Ya sabemos que desde que se inventó la escritura, que es cuando comienza la historia, la humanidad no ha parado de escribir. Escribir es algo que gusta mucho al ser humano que lo hace por medio de cartas, libros, periódicos, hasta en las paredes, con grafiti. Ya sabemos que la gente, en especial los jóvenes, emplean los teléfonos inteligentes para enviar mensajes de texto más que para hablar. Y no es raro ver a gente joven por la calle escribiendo en sus teléfonos con sus pulgares, a gran velocidad.

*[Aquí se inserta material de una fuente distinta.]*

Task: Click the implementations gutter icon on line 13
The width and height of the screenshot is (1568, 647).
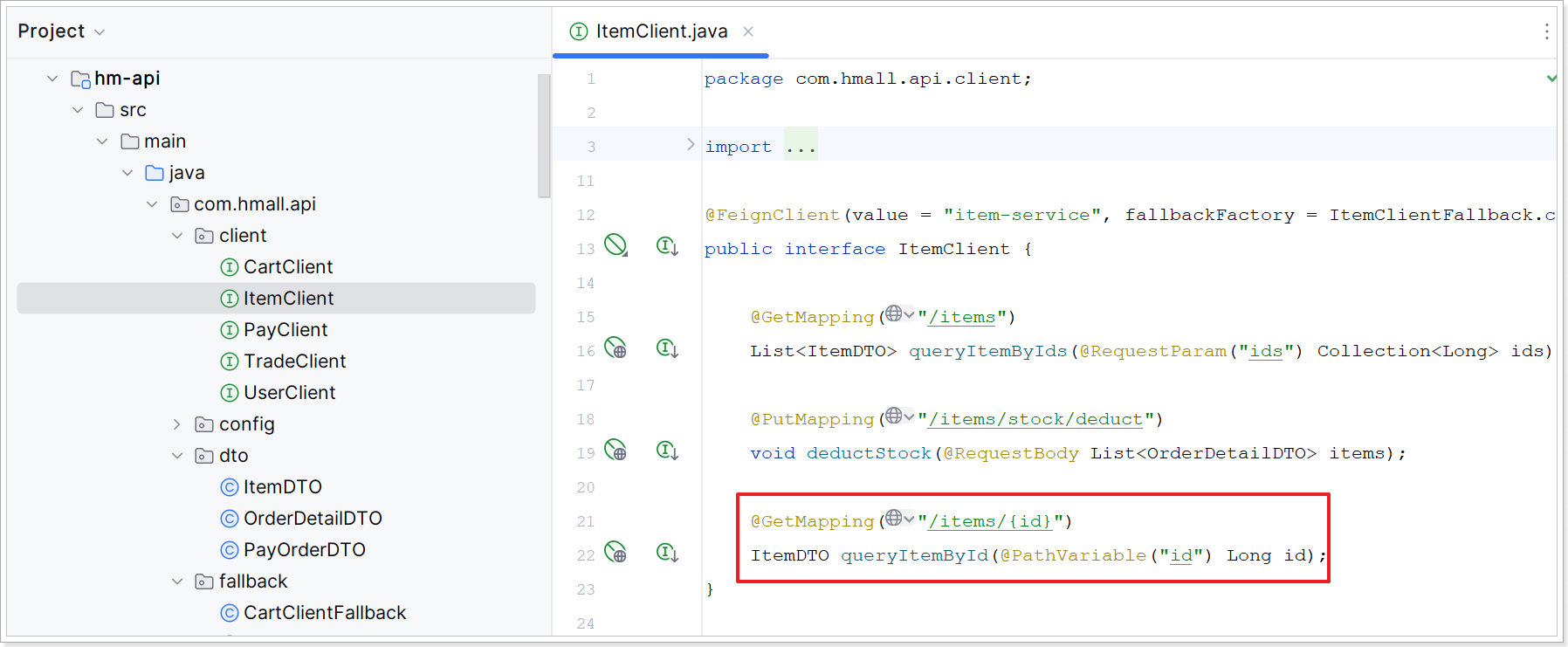Action: (667, 246)
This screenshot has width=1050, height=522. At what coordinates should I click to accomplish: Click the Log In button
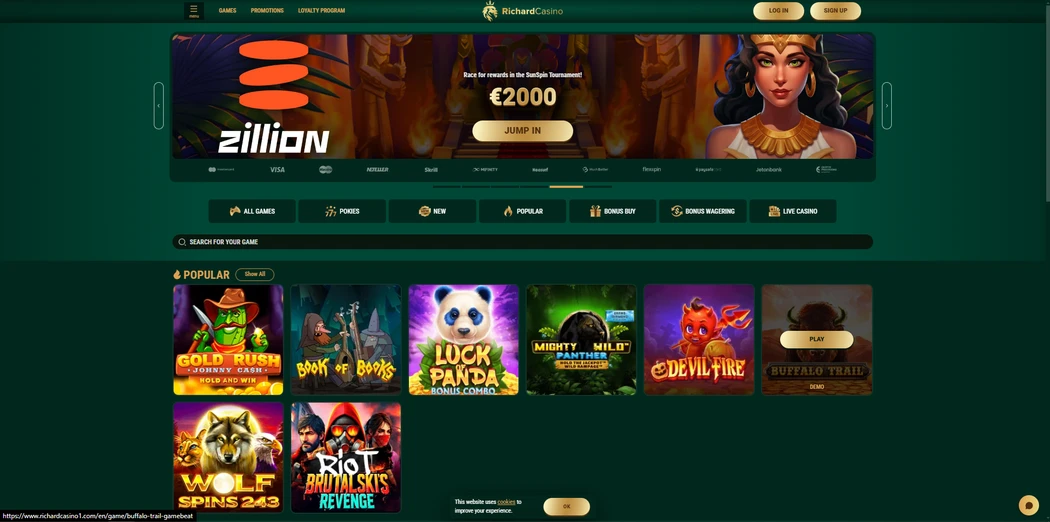(778, 11)
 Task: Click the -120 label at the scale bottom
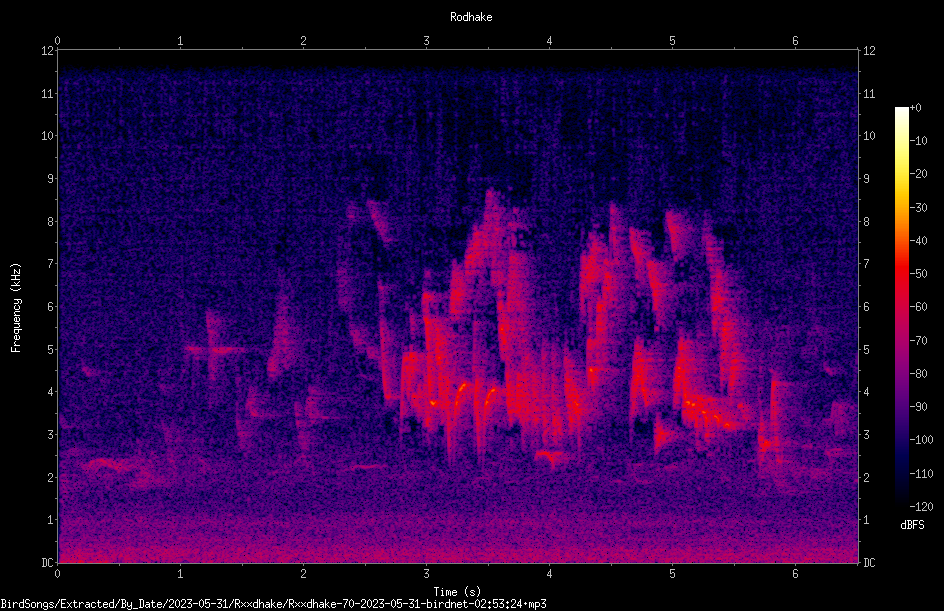click(x=921, y=506)
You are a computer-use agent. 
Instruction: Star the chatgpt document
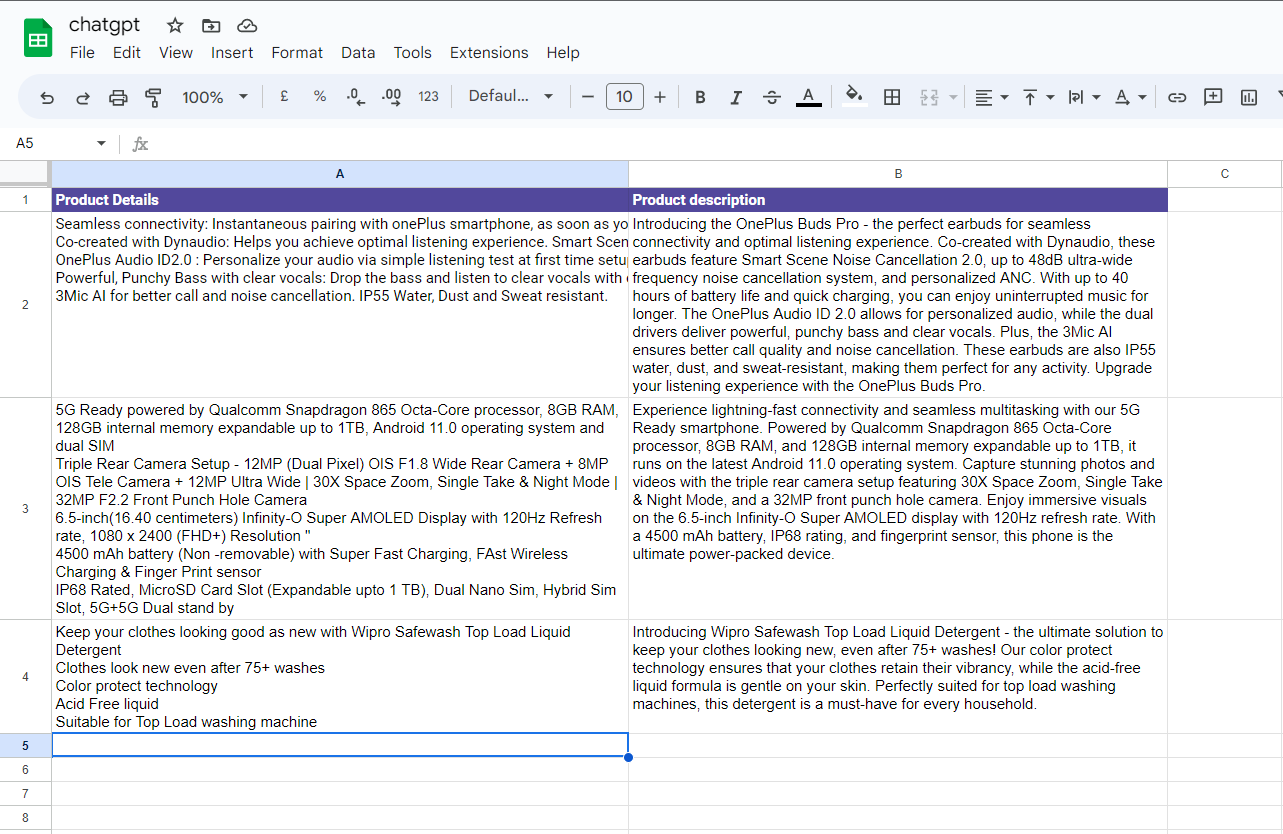tap(175, 25)
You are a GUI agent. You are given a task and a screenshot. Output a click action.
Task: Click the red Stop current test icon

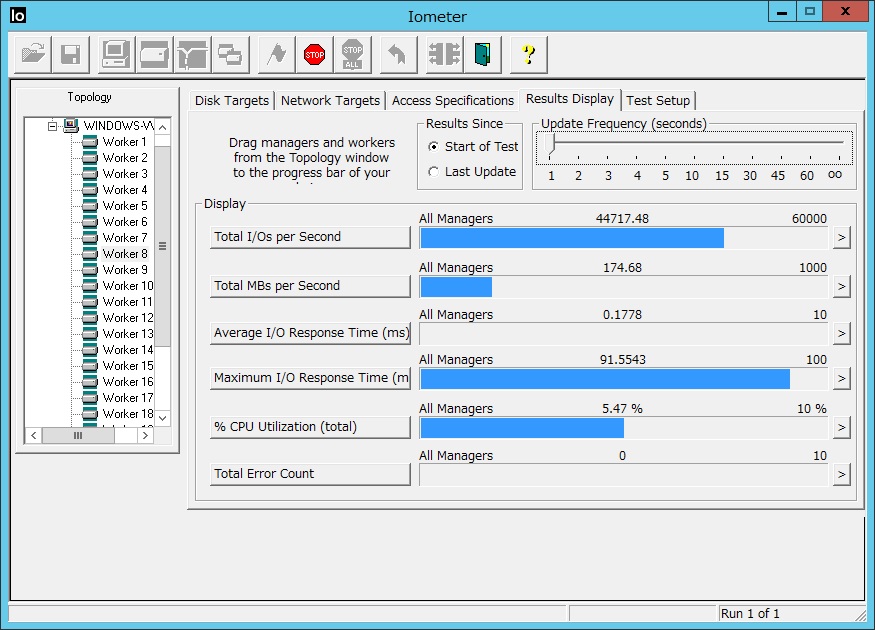pos(315,55)
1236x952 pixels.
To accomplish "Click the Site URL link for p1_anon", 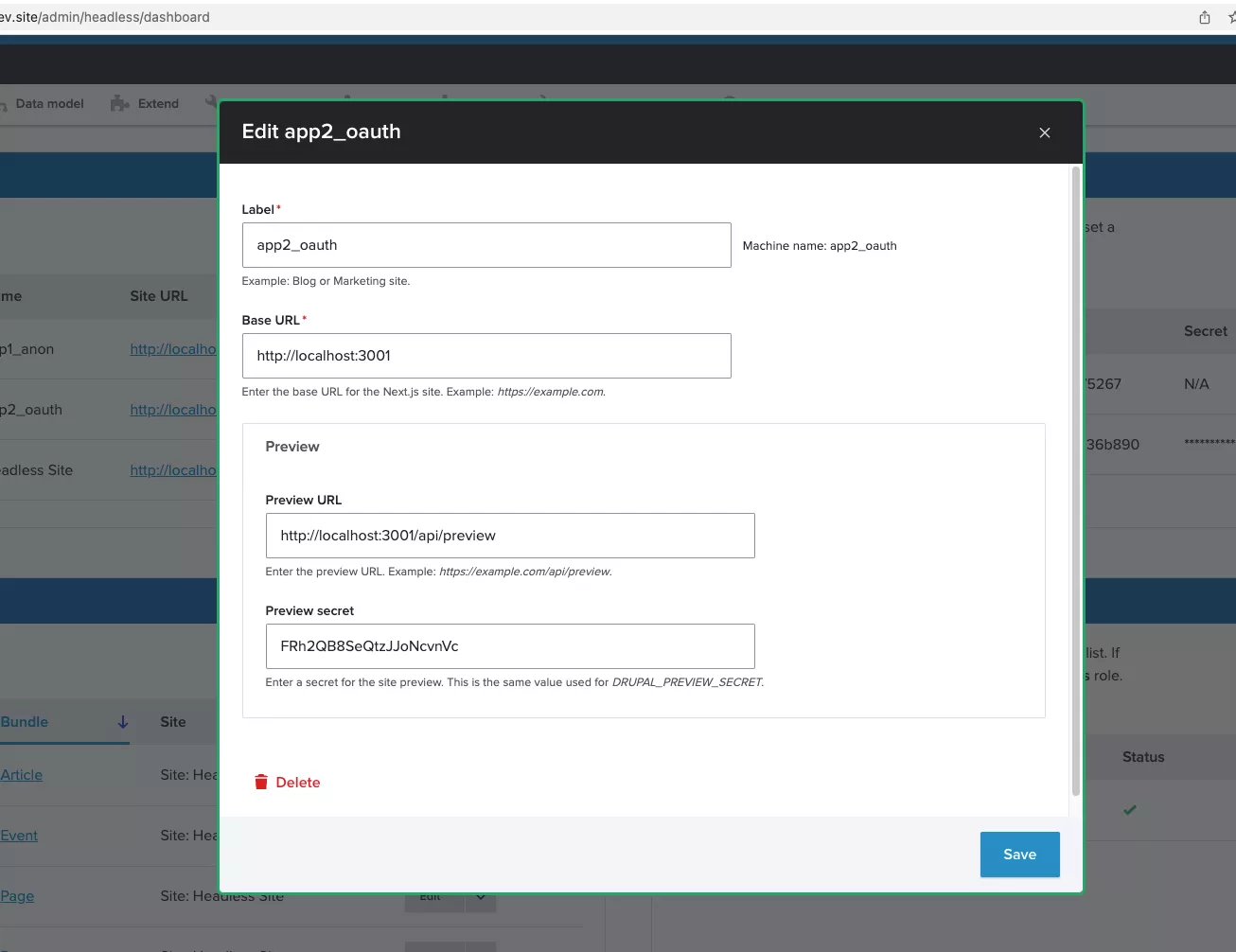I will click(173, 349).
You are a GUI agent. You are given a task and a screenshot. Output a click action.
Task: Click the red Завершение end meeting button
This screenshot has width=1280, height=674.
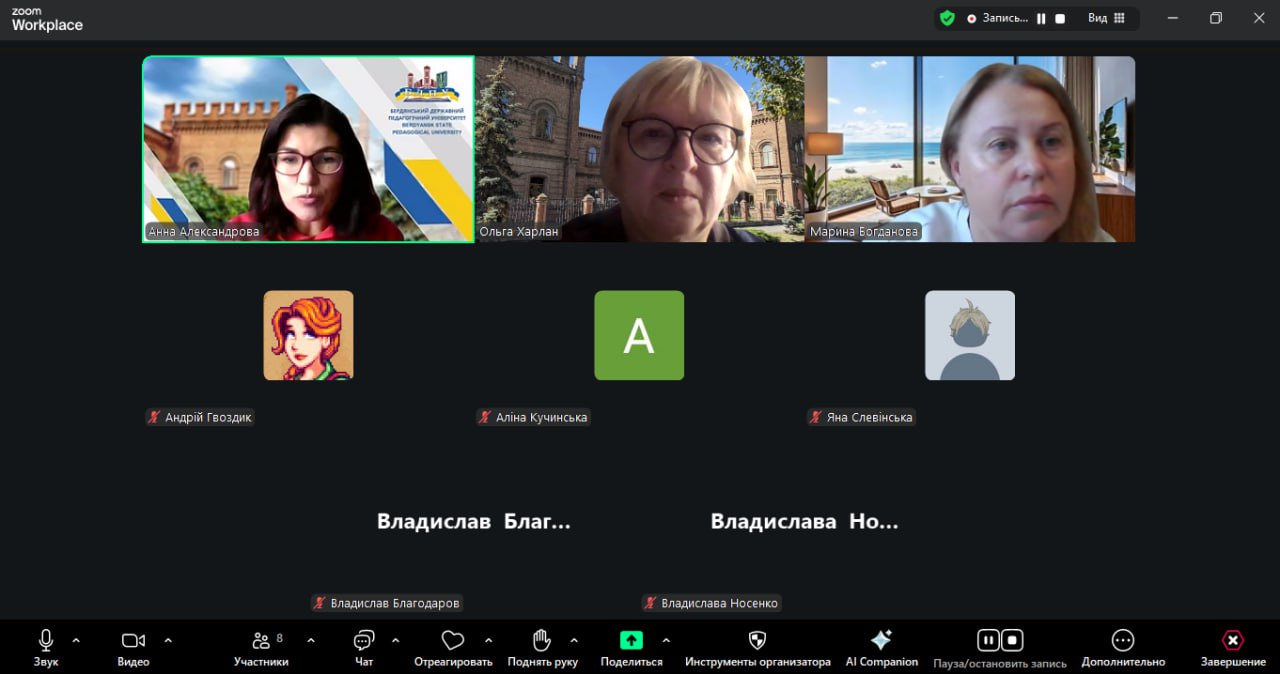pyautogui.click(x=1233, y=641)
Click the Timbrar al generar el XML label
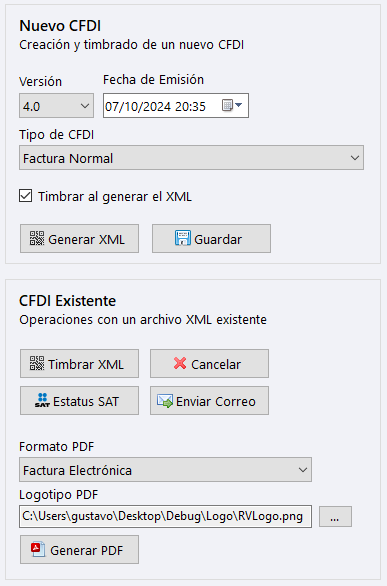 click(x=115, y=197)
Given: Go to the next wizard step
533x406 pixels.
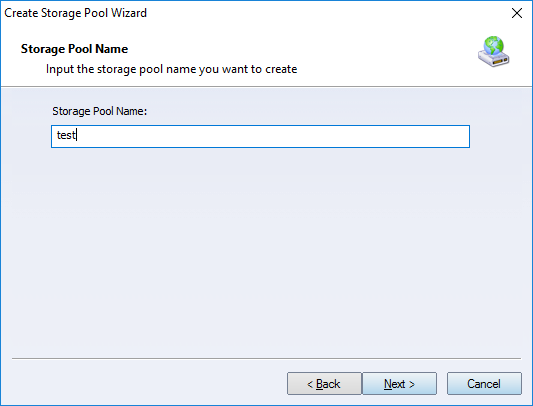Looking at the screenshot, I should pos(399,384).
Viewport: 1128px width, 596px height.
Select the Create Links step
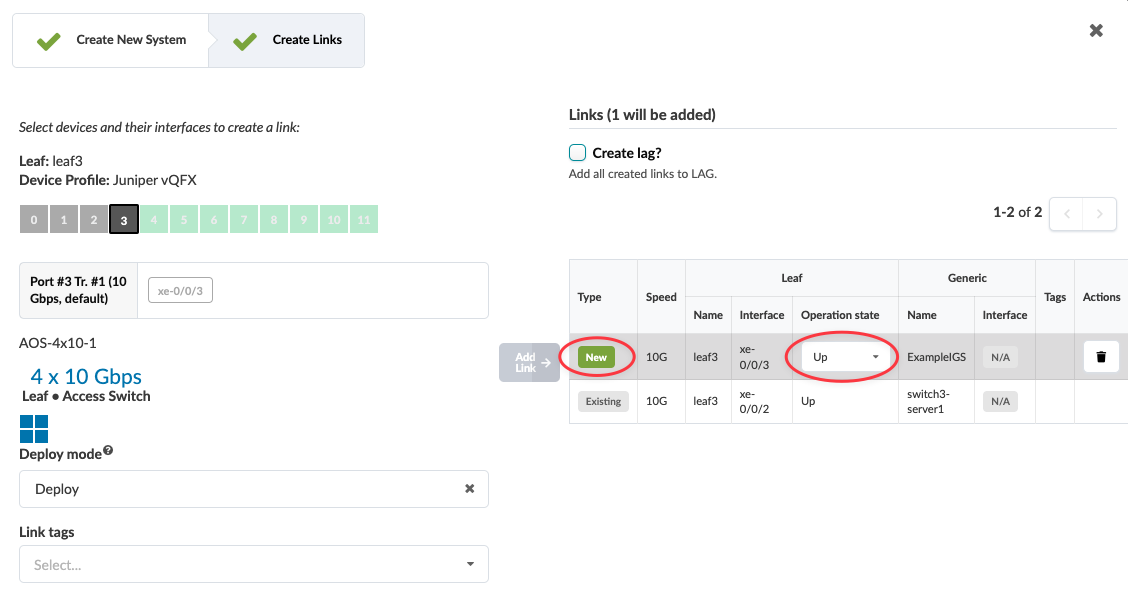(x=288, y=40)
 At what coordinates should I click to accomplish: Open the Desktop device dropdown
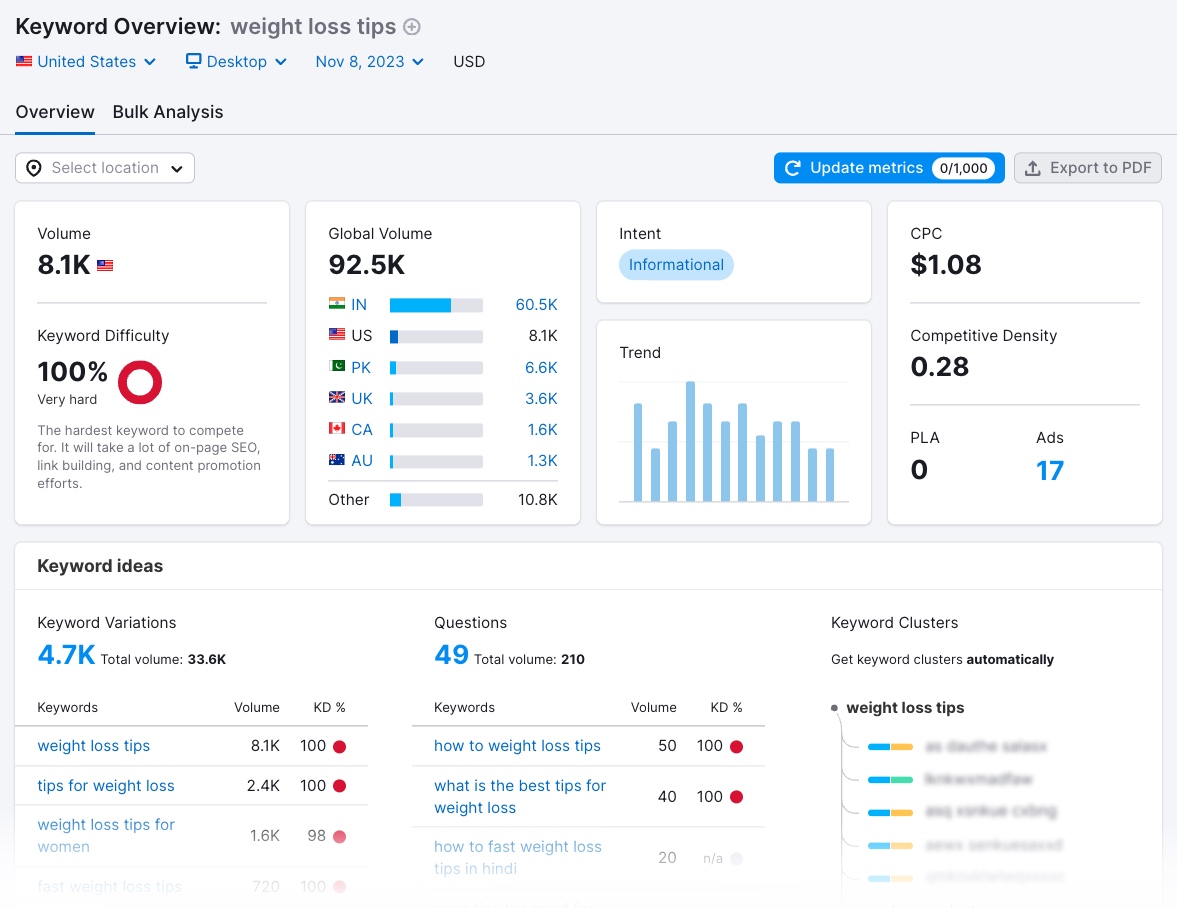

Aprendemos idiomas de veras, tanto el nuestro como los foráneos, cuando nos dedicamos a la siempre placentera tarea de transmitir nuestro pensamiento por escrito. Debemos poner orden en nuestras ideas y presentarlas de manera que se nos entienda a la primera lectura. Tenemos que escoger nuestro vocabulario adecuadamente para evitar confusiones. La ortografía demuestra qué tipo de cultura poseemos y si escribimos “haber si me pagas” por “a ver si me pagas” quedará claro que debemos leer más. Hasta la puntuación es importante. Una coma mal puesta cambia una frase: “Y gritando que no, la mató, cogió el sombrero y se fue.” Sin coma tenemos: “Y gritando que no la mató, cogió el sombrero y se fue.”

Tanto nuestro idioma como uno extranjero, deberíamos siempre practicarlo en voz alta, tratando de enunciar bien. Deberíamos leerlo a diario y aumentar nuestro vocabulario. Y para dominarlo bien, es imperativo que lo escribamos.

Hablar, leer y escribir es la divisa de todo buen estudiante de idiomas.